Q C'est à cette époque que vous avez fait votre première visite à Montréal. C'était avec John Cage. Vous en souvenez-vous?

R Oui, c'était en 1961 lors d'un festival d'arts et de musique. Pour la première fois, il était écrit dans mon passeport que j'étais compositrice. J'étais enfin reconnue et ça m'a fait plaisir. Je ne suis pas retournée autant que j'aurais voulu, mais je suis très heureuse d'avoir pris part aux discussions sur le spectacle Love du Cirque du Soleil.

Q Vous êtes une pionnière de l'art éphémère et des happenings comme expressions de la vie. Personnellement, que souhaitez-vous que les gens retiennent de vous?

R Comme ils le souhaitent. (rires). Je n'ai aucun contrôle là-dessus. La chose la plus importante pour moi a toujours été de faire de mon mieux dans cette vie. Ne pas trop regarder en arrière, ni en avant. La passé et l'avenir sont dans le présent.

Q Et comme artiste?

R Je m'adresserais à mes collègues artistes pour leur dire que nous sommes très privilégiés d'être des artistes. Mais n'importe qui peut devenir un artiste.
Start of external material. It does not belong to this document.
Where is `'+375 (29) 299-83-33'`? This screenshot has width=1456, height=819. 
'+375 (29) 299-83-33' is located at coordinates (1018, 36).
Chaque individu a cette part de créativité et de sensibilité en lui.

Q Est-ce que les gens vous accusent toujours d'avoir été la cause de la rupture des Beatles?
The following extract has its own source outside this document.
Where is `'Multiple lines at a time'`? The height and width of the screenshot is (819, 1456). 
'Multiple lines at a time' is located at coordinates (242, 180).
R Les gens le disent encore. Vous savez, peut-être allaient-ils se séparer de toute façon avant je ne sois là. Mais si je l'avais fait intentionnellement, si j'avais mal agi, je le sentirais au fond de moi. Je me sentirais coupable et triste. Ce n'est vraiment pas le cas.

Q Chez ceux qui le disent, on a l'impression qu'il s'agit d'une reconnaissance de l'importance primordiale de John au sein des Beatles, non?

R Je crois qu'il était le Beatle le plus important. Il l'est toujours. Son message l'est toujours et, dans ce sens, il est toujours vivant.

Q Vous sentez toujours sa présence?

R Oui, beaucoup. Et je pense qu'il est totalement heureux de cette exposition, tout comme moi. Nous y étions ensemble et c'était le plus beau moment de notre vie. C'était magnifique.